* Text shown:
►
Feathers Project Case Studies

Pure Charity

How do Feathers donors help the less fortunate through direct charity?
Feathers Project donors provide financial assistance to their beneficiaries through a monthly contribution of $45 for 18 months. The money is deposited in a bank account accessible to the beneficiary in monthly installments. Only one installment can be withdrawn each month.
According to a survey we conducted in January 2016, 81% of our beneficiaries are using a portion of their financial assistance to pay for job application related costs to help them obtain better jobs. Many are using their funds to send their children to school. Some are using the funds for medical or dental care. Others are using funds to expand or start a small business.
The Feathers Project is not long-term financial support but rather a defined period of financial assistance to help families in the greatest need get back on their feet after a health or job-related crisis and overcome it. 100% of the contribution goes directly to the family’s account. None is used for administrative purposes. Administration of the Feathers Project is fully underwritten by Civicom.
Through their donations, Feathers Project donors are helping improve the quality of life for their beneficiary families. Though a donation may appear small to the donor, it is immeasurably significant to the recipient.
How are donors from geographic locations and cultural backgrounds so very different from the culture and environment of their donor families able to effectively and meaningfully form a bond with these beneficiaries?
Feathers Project donors initially become connected through the use of audio and web conferencing technology. (Think ‘Conference Call’ plus “Adobe Connect” or “Skype” or “FaceTime”). This creates an immersed and real-time connection of people across continents. The meeting is set up on site near the beneficiary family’s location and simultaneously at the location of the donor.
The web meetings are facilitated by Feathers Project staff and employee volunteers who act as facilitators and interpreters. The translator is present to ensure messages from both parties are conveyed from one language to another accurately and immediately. At the web meetings both families see each other in their personal environment and learn about each other’s lives. The donor typically asks about what circumstances got the beneficially family in the place of needing assistance and how they plan to use the funds to elevate their current situation.
◄
* Dataset excerpts:
►
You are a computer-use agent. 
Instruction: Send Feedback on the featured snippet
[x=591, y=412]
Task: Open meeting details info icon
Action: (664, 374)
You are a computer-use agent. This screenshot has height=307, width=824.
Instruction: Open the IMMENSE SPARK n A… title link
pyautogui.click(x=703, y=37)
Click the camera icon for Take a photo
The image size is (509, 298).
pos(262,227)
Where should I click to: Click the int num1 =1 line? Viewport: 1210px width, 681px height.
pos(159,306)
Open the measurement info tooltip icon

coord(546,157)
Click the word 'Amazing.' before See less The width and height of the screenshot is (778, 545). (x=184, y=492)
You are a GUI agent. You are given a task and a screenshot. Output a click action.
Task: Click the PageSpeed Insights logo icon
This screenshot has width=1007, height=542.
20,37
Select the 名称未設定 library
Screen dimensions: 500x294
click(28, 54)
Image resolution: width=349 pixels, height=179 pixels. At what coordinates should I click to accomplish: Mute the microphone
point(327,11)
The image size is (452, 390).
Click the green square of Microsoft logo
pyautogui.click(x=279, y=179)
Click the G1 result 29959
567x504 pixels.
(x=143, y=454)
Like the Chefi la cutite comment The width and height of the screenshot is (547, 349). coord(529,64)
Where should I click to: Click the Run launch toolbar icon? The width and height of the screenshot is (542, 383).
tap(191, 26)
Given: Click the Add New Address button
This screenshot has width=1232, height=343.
◄
* Problem to solve:
Resume the text on the Feathers Project case studies, picking up after its final sentence. The entries are not required for what follows.

* Answer:
Since the beneficiary family is not in a place to give a ‘gift’ to the donor, the beneficiary family gives a symbolic ‘feather’ to the donor in exchange for a monthly contribution of financial assistance for a limited time. This exchange is called “The Ceremony.”
Before the ceremony the donor family sees Feather Project videos as well as a pre-recorded video showing the beneficiary family’s living situation and circumstances. Videos are captioned and subtitled for easier comprehension.

Defying Language
Barriers & Distance

Engaging Employees

How does the Feathers Project help companies engage their employees meaningfully?
The Feathers Project has opened the door to a variety of volunteer positions that tie into the skills of employees. The Feathers Project has becoms a vehicle for interested employees to add more meaning to their usual work. Conferencing, webinar, marketing research services and tech support employees facilitate the web meetings that occur between donors and their beneficiary families.
Transcriptionists, editors, Please.Do activity stewards, and account managers also join in with these groups to attend donor and beneficiary family introductions, help act as interpreters, and purchase supplies for family donations.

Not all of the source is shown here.